Public Pensions

San Francisco Police Union endorses Angela Alioto for Mayor

In the heyday of the “New Deal”, FDR’s program to address the crisis of the Great Depression of the 1930’s, a lot was done to shepherd workers into unions.  But one group was not encouraged, or even given the opportunity to unionize, government workers.  This is because unions were supposed to get workers a percentage of the profits they were generating for the “fat cats”.  And it was obvious to everyone that government workers didn’t’ create profits.  Even FDR himself explicitly stated that unions were NOT a good idea for government employees.

Today we know why.  The laws and regulations were changed in the early 1960’s, under President Kennedy.  He probably thought he was just giving a simple “right” to those that had not been allowed to unionize.  Neither he, nor those that took similar action at the state and local level, evidently did not foresee what the consequences would be.

Unionization led to massive increases in pay rates and pensions for government employees.  These range from teachers in local schools, to the police and fire departments, to bureaucrats doing government work at every level in a myriad of byzantine organizations that collectively are paid for with tax dollars.

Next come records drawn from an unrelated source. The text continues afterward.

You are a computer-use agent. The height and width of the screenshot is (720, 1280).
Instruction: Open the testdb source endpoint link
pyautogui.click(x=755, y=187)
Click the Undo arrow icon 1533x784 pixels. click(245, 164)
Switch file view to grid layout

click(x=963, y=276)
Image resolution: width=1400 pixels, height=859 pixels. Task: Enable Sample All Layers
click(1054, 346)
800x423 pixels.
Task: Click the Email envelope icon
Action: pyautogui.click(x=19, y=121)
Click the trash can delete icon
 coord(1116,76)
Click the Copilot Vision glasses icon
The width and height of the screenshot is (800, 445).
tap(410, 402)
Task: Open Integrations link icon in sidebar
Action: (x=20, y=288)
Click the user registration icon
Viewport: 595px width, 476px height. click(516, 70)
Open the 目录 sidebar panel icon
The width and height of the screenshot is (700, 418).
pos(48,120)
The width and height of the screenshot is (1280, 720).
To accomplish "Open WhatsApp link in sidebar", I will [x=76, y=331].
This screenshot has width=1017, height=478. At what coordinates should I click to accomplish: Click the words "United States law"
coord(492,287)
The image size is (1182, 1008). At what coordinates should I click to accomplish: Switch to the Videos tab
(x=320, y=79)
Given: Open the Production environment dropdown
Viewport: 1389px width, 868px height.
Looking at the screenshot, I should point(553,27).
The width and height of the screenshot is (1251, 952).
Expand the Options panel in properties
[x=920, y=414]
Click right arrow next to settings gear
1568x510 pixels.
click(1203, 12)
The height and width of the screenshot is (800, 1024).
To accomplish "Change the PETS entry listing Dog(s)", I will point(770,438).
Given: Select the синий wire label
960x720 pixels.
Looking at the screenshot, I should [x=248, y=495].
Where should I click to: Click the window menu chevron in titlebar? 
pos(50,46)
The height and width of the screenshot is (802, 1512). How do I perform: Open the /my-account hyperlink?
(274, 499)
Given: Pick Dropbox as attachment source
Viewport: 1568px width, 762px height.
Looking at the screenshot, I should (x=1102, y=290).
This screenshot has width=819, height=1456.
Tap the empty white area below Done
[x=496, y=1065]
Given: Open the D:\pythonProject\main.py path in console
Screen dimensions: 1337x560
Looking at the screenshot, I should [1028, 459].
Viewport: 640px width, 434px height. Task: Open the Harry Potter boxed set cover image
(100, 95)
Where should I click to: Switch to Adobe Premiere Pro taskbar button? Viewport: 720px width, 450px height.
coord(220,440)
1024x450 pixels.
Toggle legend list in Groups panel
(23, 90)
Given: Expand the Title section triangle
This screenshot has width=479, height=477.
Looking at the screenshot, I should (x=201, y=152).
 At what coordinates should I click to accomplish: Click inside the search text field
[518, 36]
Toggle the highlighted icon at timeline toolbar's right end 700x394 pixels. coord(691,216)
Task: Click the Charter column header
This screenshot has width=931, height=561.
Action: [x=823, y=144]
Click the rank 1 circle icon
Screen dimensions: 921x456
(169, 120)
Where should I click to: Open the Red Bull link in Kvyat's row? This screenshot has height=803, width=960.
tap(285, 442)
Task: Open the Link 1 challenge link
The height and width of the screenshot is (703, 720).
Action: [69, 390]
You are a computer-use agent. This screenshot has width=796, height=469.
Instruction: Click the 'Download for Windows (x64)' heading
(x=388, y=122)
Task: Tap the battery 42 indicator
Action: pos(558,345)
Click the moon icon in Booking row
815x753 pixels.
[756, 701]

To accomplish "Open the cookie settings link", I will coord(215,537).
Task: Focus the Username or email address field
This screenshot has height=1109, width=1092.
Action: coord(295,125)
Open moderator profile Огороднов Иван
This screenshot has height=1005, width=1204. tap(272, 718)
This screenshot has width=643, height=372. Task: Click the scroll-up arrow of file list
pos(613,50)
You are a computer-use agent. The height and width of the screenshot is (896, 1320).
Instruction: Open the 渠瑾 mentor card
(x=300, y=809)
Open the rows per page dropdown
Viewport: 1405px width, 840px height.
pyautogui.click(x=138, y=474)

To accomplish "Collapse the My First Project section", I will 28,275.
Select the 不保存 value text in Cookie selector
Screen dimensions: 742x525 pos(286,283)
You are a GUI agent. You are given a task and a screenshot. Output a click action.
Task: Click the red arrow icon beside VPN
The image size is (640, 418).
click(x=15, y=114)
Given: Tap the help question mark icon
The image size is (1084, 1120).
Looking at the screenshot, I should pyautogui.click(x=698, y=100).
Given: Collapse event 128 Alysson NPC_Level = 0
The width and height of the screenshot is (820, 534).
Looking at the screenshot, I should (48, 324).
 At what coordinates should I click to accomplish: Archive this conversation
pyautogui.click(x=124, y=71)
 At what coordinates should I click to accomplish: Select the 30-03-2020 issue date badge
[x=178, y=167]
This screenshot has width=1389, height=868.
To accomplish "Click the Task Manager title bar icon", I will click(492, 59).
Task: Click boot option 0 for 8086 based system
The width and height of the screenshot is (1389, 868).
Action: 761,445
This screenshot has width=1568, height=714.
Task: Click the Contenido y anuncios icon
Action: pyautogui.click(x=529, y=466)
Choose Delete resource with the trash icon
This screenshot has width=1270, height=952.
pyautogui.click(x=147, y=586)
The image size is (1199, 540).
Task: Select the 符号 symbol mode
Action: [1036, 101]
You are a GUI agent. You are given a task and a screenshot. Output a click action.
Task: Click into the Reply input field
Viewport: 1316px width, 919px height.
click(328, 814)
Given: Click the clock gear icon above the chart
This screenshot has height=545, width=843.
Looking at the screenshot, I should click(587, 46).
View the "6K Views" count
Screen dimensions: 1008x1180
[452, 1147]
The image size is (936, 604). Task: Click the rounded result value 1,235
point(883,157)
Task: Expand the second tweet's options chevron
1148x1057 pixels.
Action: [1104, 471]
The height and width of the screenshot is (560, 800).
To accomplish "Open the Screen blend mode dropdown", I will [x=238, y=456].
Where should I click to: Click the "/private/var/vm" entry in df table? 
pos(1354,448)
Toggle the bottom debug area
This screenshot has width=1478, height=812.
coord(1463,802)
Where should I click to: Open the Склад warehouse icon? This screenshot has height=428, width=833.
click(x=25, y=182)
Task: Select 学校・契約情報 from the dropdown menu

It used to be that being a policeman or a fireman was a decidedly blue collar job.  No one went into these fields to get rich.  Now, they are among the best paid professions in the country.  They frequently make more in salary than many engineers do.  And their pensions are astronomical.  A policeman in California (OK, probably the worst example, but it’s to make the point) can retire at 50.  If he works for thirty years, his pension will be 90% of the average of his last couple of years on salary.  And this “average” is typically inflated by overtime, selling back vacation days, and other “tricks”.  Nobody, not even military, get a pension like this.

The reason for this mess is that politician all think short term.  They only care about their election or re-election.  They will not be around when the pay raise or pension bump they gave the police union in return for their political endorsement (Mayor X is “tough on crime”) has to be paid.

These salaries and pensions have by now wrecked havoc on local, state and federal budgets.  Many municipalities and quite a few states are now literally bankrupt.  Services will have to be severely curtailed.  This could mean lack of the very police and fire protection that we all rely on.  Detroit today is the case in point.  It is where every major city is headed.

The funny thing is that in the end, by bankrupting the cities and states they work for, the government employees will end up getting almost nothing.  They will have literally killed the goose that laid the golden egg.

What to Do

Government worker pay, especially executive level compensation, needs to brought back to reasonable levels, in line with other workers in the private sector.  Government pensions should be reduced to long term sustainable levels.

If needed, caps need to placed on public pensions to prevent excess and to give local and state governments some latitude regarding their financial future.  In fact, these caps could ensure that people who have government pensions will at least get something when the system craters.